Work in the Middle East

Sherin Saadallah, the UNFPA's regional advisor for Arab states, said the UNFPA addresses a particular set of challenges in North Africa and the Middle East.

In Egypt, she said, significant progress has been made in reducing incidences of female genital mutilation, the practice of removing all or parts of women's genitals, often as a rite of passage. Three years ago, a law was passed to criminalize the practice in hospitals. The government also backed a campaign to stop the procedures from continuing in other settings.

The organization has also encountered new challenges in the wake of the Arab Spring, the 2011 uprisings that brought change to several governments in the region.

"Our humanitarian efforts in the Arab states is extensive," she said.

Among those efforts are programs to provide humanitarian relief in areas where conflict has displaced large numbers of people into refugee camps. The UNFPA has worked with other non-governmental organizations—including other branches of the United Nations—to assist refugees from Egypt, Tunisia, Libya and Syria.

"Most of them are traumatized," she said, and need psychological and social support in addition to medical and nutritional aid.

In some areas, mobile health clinics are established. Many refugees get what the organization calls "dignity kits"—which contain items for basic hygiene—and medical supplies to aid in the safe delivery of babies. People's lives are disrupted, she said, but their needs follow them to new places.

Saadallah said the Arab Spring appears to have opened some new doors for women but that organizations including the UNFPA are waiting to see how the transitions turn out—the revolutions are still young. In Tunisia, where 23 percent of the officials in the parliament are women, there is good cause for hope, she said. In other countries, the progress is slower.
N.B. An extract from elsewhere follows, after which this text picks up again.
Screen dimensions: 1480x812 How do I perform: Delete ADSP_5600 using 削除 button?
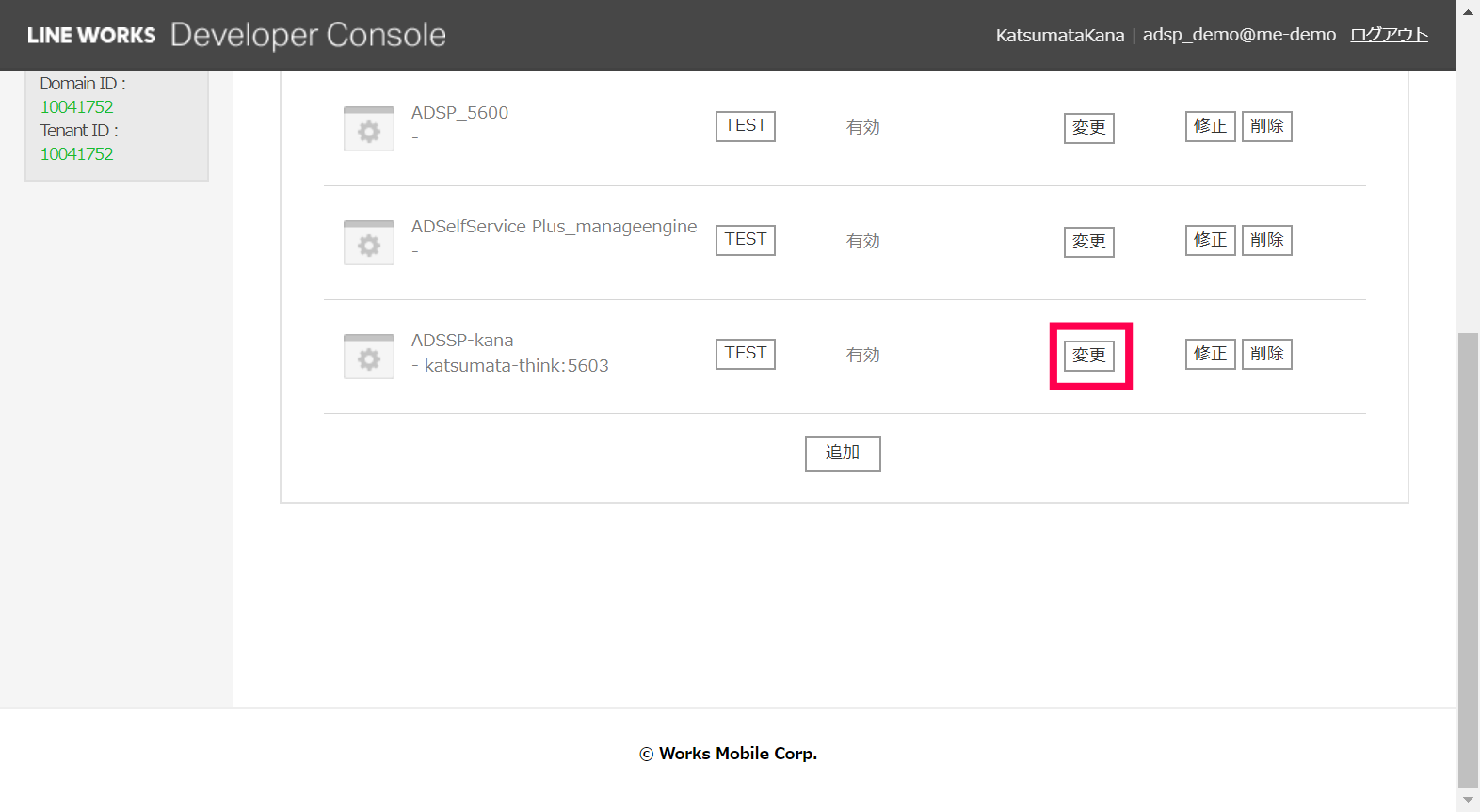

What is not likely to change, however, is the fact that somewhere there will be people in need, people whose rights and dignity have been revoked in the ongoing battles for power and survival, such as those in Somalia and Darfur. For Osotimehin and Saadallah, however, that fact is not a cause for despair, but a call to action.

"There are challenges always," Saddallah said. "But we like to look more towards opportunities."